De Voyage 2009-10 -9-Ban Lo Pahan (Chez Clément)
En revenant, Clément rate son chemin habituel, en prend un autre qui nous conduit dans les montagnes mais justement pas celui qu’il voulait prendre parce que tous les camions le prennent et donc on devait suivre assez longtemps avant de pouvoir dépasser. Finalement il se tanne et bifurque sur une autre route qui est effectivement moins fréquentée mais nous mène on ne sait trop où. Toutefois Clément est confiant parce que la direction ouest est la bonne et qu’on a le soleil couchant en pleine face. On finit par traverser un petit village où la route semble se terminer mais elle continue quand même sur la terre, c’est presque un sentier. Clément décide de poursuivre quand même et bientôt la route est en construction et, devant nous, il y a un rouleau suivi de près par une gratte qui est en train de niveler une couche de gravier qui vient d’y être déchargée. On hésite mais retourner en arrière sans savoir jusqu’où aller et quelle autre route prendre et on ne veut rouler à la noirceur et le soleil baisse toujours. Finalement, Clément décide d’embarquer sur cette route en construction et de suivre les équipements qui avancent à pas de tortue. On se dit que la journée doit s’achever pour eux aussi et, en effet, après peut-être un kilomètre, les équipements se stationnent et la route reprend cahoteuse jusqu’à une intersection où on s’engage à gauche et où Clément finit par reconnaître qu’on se dirige vers la maison mais dans le sens inverse de ce qu’on aurait dû.

28 janvier 2010
On décide d’aller à pied en reconnaissance jusqu’au village Ban Lo Pahan.


De Voyage 2009-10 -9-Ban Lo Pahan (Chez Clément)
Le village n’est pas très gros. Sur la route principale il y a un garage, un restaurant, quelques magasins, une garderie et un temple. En cinq minutes, on le traverse. Par contre, comme c’est jeudi, il y a un marché mais on en a fait aussi le tour en cinq minutes.

29 janvier 2010




De Voyage 2009-10 -9-Ban Lo Pahan (Chez Clément)
Clément nous amène au village chinois de Ban Arunotai, à une quinzaine de minutes de la maison. C’est jour de marché et là, il y a foule. Il y a aussi beaucoup de vendeurs installés sur le sol et on y vend beaucoup de choses, nourriture, vêtements, chaussures, électronique, … et aussi de la bouffe; c’est d’ailleurs surtout pour y venir manger une soupe aux nouilles que Clément y vient. Il y rencontre David, un américain ou plutôt, comme il le lui dit, un étatsunien qui est aussi installé dans le coin.

30 janvier 2010




De Voyage 2009-10 -9-Ban Lo Pahan (Chez Clément)

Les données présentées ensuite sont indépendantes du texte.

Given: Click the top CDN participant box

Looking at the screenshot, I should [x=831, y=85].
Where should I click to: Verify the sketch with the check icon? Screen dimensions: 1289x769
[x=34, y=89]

Maryse décide de faire des confitures de roselle. La roselle est le fruit de certaines espèces d’hibiscus. Il est de la grosseur d’une fraise. Il y en avait qui étaient mûres sur le terrain, alors on les a ramassés. Mais ce fut un travail de moine que de casser ce fruit pour en séparer les pétales des graines. On y a mis au moins trois heures à deux.


De Voyage 2009-10 -9-Ban Lo Pahan (Chez Clément)
Maryse a fait bouillir les graines pour en extraire la pectine et après avoir tamisé le tout elle y ajoute les pétales et du sucre. Tout ce travail pour venir à bout de faire un pot de confiture de la grosseur d’un pot de beurre de cacahuète. Et on a eu mal aux pouces (chacun un) pendant trois jours.